### What is needed
With the pictures omitted, please transcribe exactly the lines beginning at the one that contains "Given: Click the" and ending with the last line of the records below.

[Source data]
********************
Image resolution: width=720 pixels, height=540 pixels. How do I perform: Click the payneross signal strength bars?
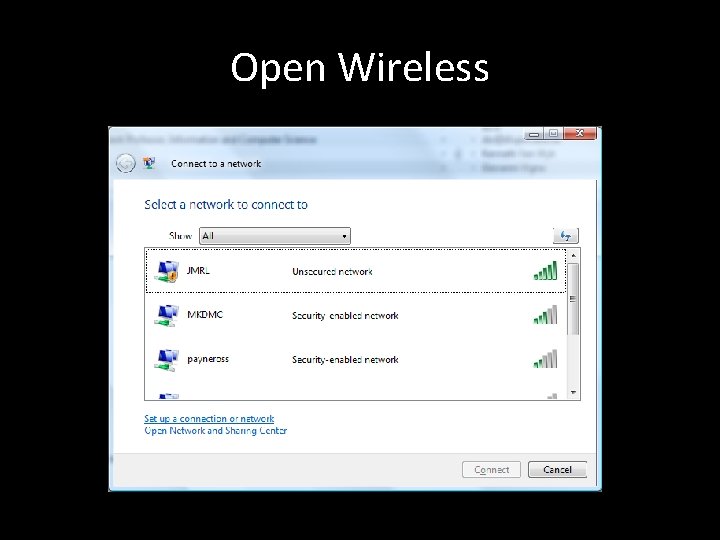point(546,359)
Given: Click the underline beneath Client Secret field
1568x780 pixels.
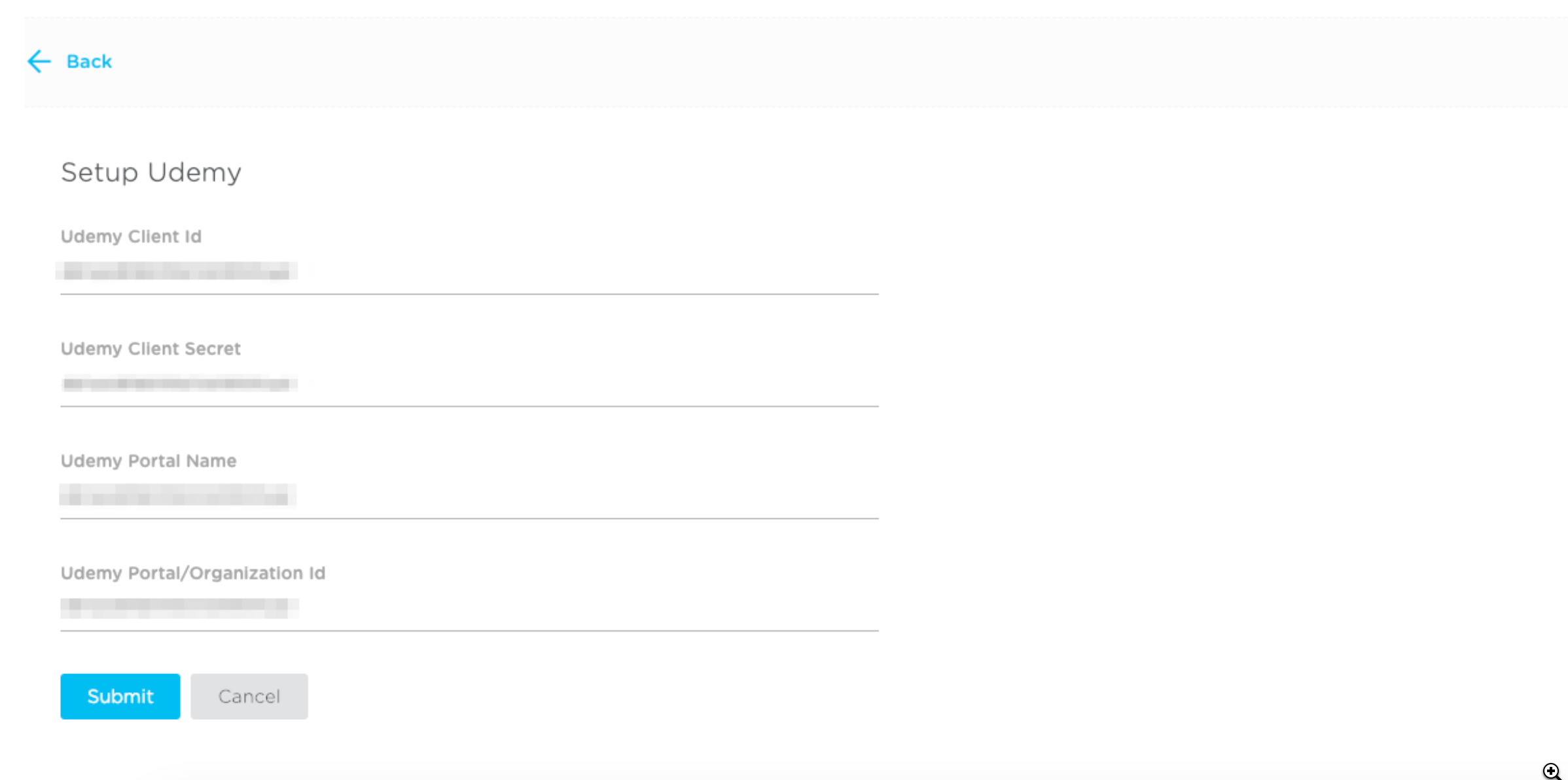Looking at the screenshot, I should [x=469, y=406].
********************
### Response to the task
Given: Click the underline beneath Client Secret field
1568x780 pixels.
Looking at the screenshot, I should [x=469, y=406].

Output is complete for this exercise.